Shares of Eli Lilly & Co. hit their highest price in nearly two decades Tuesday morning, after the drugmaker announced the spin-off of its Elanco animal-health business.and posted a quarterly profit that handily beat Wall Street’s expectations.
The climbing stock price seems to mark investors' confidence that Lilly has turned the corner after years of struggling to launch new products to replace blockbuster medicines that have lost their patent exclusivity.
The Indianapolis-based drugmaker said earnings for the second quarter before special charges were $1.55 billion, up 31 percent from a year ago.
Earnings per share were $1.50, clobbering Wall Street’s consensus estimates of $1.30, according to analysts polled by Thomson Reuters. It marked the fifth consecutive quarter that Lilly beat the earnings estimates.
After one-time charges, Lilly reported a loss of $259.9 million for the quarter. Much of that was related to charges of $1.62 billion related to its acquisitions of ARMO BioSciences and AurKa Pharma, as well as a collaboration with Sigilon Therapeutics.
Lilly said it now expects full-year earnings in the range of $5.40 to $5.50 per share (up from $5.10 to $5.20), with revenue in the range of $24 billion to $24.5 billion (up from $23.7 billion to $24.2 billion).
Investors cheered the financial performance, pushing up the company’s stock as high as $91.15 per share in early-morning trading, before it settled a bit to $90.97 in midday trading, up 2.1 percent.
Lilly’s shares have not closed above $90 a share since December 2000. They had previously hit an all-time high of $108 on August 8, 2000 but fell by $31 the very next day after a federal appeals court invalidated patent protection for the blockbuster antidepressant Prozac.
That court decision would have huge ramifications, sending the shares on a prolonged slide as the company struggled to produce new medicines to replace the revenue and profit lost from Prozac.
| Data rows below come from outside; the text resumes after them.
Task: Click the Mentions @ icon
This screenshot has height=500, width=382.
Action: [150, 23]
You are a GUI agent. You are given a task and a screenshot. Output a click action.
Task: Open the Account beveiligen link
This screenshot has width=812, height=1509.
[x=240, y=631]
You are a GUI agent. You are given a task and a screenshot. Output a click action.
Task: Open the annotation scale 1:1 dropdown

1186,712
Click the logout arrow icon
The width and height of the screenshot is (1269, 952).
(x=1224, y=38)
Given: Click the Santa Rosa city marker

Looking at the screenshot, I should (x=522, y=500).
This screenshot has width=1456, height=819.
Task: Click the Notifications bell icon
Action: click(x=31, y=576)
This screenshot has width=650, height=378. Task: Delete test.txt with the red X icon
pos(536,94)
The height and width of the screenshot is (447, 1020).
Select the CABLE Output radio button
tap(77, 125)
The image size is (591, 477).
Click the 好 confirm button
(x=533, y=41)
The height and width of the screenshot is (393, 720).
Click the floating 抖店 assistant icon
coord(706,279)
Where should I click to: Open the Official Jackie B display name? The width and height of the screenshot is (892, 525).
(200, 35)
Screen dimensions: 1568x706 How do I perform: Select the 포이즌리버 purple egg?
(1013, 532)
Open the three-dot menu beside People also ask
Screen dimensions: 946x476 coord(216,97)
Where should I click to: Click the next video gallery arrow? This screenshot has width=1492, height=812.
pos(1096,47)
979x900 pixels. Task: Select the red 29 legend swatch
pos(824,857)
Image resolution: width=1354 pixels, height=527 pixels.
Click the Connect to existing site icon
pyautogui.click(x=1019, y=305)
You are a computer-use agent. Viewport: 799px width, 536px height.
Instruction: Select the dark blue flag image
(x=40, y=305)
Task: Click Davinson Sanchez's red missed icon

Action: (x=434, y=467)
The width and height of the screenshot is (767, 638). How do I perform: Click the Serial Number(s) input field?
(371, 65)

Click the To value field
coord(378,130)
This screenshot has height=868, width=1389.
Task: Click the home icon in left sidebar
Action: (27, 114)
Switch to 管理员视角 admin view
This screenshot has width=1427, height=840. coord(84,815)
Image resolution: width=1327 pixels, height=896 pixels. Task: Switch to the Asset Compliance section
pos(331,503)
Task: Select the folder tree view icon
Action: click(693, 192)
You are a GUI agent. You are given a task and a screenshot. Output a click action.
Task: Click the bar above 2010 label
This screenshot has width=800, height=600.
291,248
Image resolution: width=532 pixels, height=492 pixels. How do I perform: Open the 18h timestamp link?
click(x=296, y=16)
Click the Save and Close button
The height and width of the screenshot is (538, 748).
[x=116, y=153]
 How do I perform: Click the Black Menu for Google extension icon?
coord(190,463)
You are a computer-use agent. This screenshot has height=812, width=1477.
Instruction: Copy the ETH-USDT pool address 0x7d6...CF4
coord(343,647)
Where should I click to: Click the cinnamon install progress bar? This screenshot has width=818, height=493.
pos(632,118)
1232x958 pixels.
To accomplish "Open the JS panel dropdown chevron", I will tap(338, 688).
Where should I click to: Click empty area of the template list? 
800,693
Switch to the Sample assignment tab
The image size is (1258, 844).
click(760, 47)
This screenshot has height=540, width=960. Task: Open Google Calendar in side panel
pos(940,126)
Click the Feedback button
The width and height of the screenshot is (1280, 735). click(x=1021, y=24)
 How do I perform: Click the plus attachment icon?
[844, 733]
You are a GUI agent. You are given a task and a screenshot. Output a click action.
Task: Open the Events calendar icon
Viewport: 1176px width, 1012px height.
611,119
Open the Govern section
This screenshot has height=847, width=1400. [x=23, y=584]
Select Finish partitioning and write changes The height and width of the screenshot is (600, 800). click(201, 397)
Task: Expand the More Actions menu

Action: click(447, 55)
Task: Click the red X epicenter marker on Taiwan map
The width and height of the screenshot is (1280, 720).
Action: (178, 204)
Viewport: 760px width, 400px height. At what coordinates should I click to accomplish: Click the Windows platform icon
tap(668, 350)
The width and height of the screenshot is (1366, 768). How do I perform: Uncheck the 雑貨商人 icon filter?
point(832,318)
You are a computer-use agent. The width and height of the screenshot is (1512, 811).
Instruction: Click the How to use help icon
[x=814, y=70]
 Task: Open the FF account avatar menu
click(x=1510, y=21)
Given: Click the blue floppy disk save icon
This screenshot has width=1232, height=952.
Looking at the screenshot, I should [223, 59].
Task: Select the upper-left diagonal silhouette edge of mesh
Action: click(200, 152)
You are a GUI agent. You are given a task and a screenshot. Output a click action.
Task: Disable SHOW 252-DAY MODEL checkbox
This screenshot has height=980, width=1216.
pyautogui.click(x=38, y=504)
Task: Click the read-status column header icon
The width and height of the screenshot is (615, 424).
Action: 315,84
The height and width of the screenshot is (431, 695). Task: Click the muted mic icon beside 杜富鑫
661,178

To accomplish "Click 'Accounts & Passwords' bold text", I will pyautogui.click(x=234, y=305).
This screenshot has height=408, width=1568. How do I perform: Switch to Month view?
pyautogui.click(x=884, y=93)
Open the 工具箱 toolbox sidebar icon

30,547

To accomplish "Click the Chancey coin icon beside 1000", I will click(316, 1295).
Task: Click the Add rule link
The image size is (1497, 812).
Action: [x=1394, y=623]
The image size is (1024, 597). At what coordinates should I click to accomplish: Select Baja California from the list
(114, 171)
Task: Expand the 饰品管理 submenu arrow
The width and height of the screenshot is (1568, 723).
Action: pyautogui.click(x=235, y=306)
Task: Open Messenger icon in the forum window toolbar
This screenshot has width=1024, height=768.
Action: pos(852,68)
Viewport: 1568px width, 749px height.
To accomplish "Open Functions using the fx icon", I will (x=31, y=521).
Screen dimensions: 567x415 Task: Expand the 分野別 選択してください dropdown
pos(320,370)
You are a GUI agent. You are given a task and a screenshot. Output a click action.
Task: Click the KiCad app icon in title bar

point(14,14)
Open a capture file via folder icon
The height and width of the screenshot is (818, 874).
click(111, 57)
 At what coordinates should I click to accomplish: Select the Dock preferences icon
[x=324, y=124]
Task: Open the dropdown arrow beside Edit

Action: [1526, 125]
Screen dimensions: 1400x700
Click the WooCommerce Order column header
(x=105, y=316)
The shares bottomed out at $29 at the depths of the financial crisis in 2008.
In the meantime, Lilly’s labs have been scrambling to bring new drugs to market as a series of other blockbuster drugs lost their patents, including antipsychotic Zyprexa, antidepressant Cymbalta and osteoporosis drug Evista.
But since 2014, Lilly has launched nine new drugs, and has watched many of them gain strong traction in the market. In the second quarter, many of those new medicines continued to perform well, including diabetes drugs Trulicity (sales up 62 percent) and Basaglar (up 133 percent), psoriasis drug Taltz (up 59 percent) and cancer drug Lartruvo (up 69 percent).
Altogether, Lilly rang up sales of $6.35 billion in the second quarter, an increase of 9 percent from a year ago. New products represented 28 percent of total revenue.
“The increase in our worldwide revenue was fueled by volume growth of our new medicines, while we also maintained a key focus on containing costs and improving productivity,” said David Ricks, Lilly’s chairman and CEO.
And Lilly's top executive for research and development has said the company plans to launch at least 11 more medicines by 2023. If that happens, it would be among the most fruitful periods for Lilly laboratories.
Investors also welcomed Lilly's decision to spin off its Elanco animal-health business into a separate, publicly traded company. The company plans to file a registration statement in the coming weeks with the U.S. Securities and Exchange Commission for a potential initial public offering for Elanco.
Lilly said Elanco's headquarters would remain in Greenfield following the spinoff and that no job reductions are planned.
The decision should ease concern for officials in Greenfield who were concerned about losing a corporate citizen that employs about 775 workers in the city.